## Task objective
The span to repeat in the listing below runs from the line containing "Screen dimensions: 1024x453" to the line containing "Task: Open 네이버페이 머니 결제 시 최대 적립 link", inclusive. Repeat it exactly, and only it.

## Task inputs

%%

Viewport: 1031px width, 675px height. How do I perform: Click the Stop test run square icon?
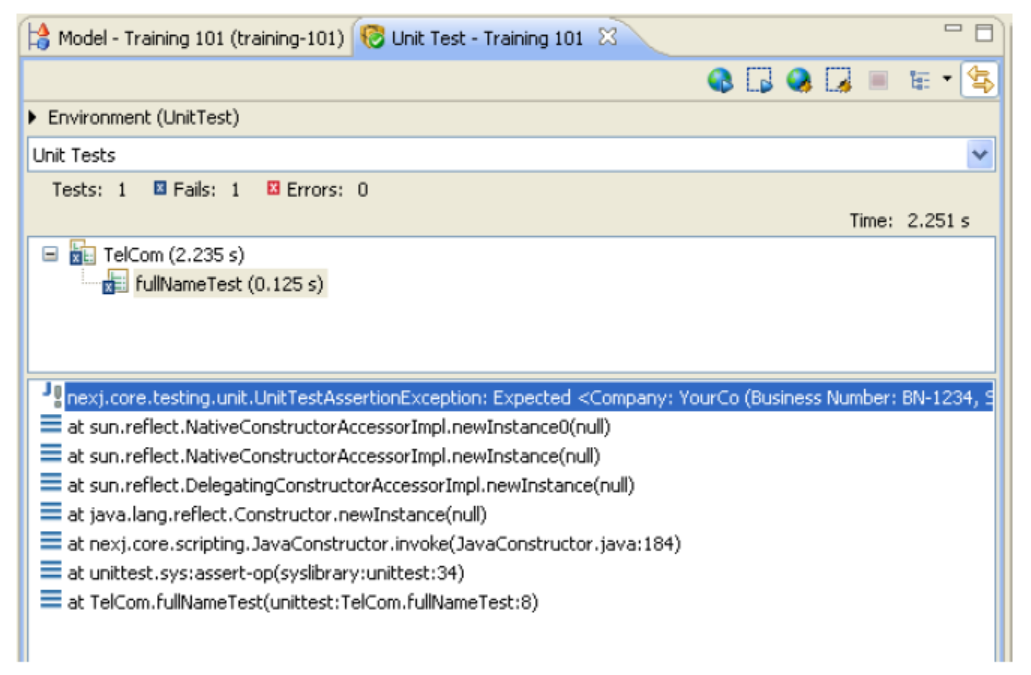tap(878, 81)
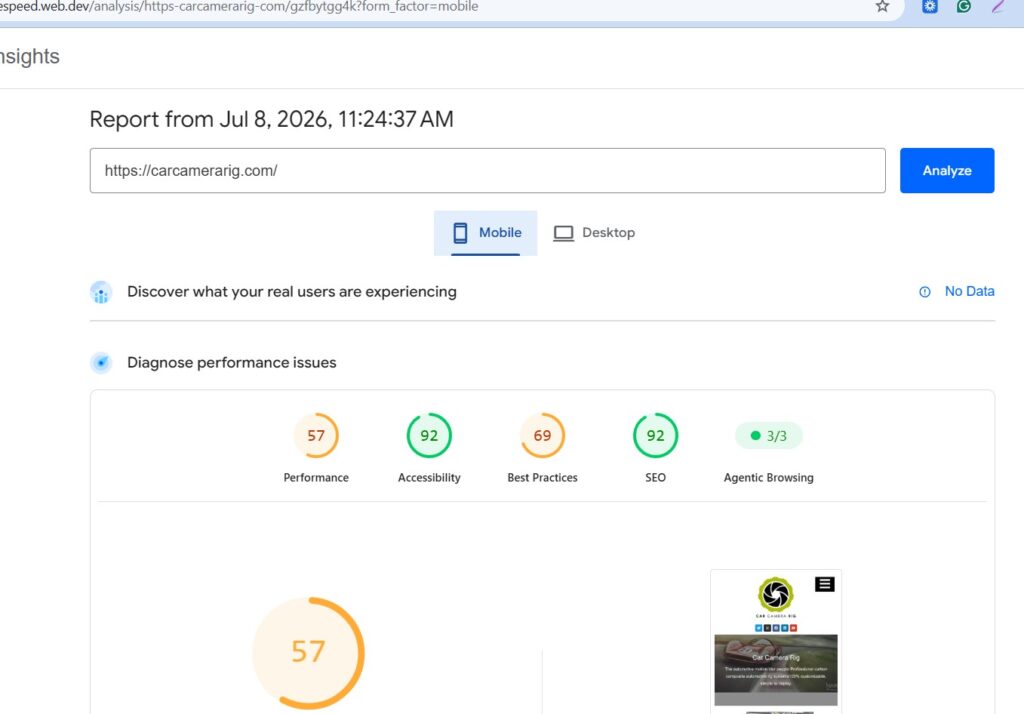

%%
%%

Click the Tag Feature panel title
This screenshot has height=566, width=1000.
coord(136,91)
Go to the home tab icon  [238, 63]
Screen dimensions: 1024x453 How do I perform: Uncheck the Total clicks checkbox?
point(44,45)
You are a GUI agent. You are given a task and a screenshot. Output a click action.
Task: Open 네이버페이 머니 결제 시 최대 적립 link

%%

## Solution to the exercise
Screen dimensions: 1024x453 How do I perform: Uncheck the Total clicks checkbox?
point(44,45)
You are a GUI agent. You are given a task and a screenshot. Output a click action.
Task: Open 네이버페이 머니 결제 시 최대 적립 link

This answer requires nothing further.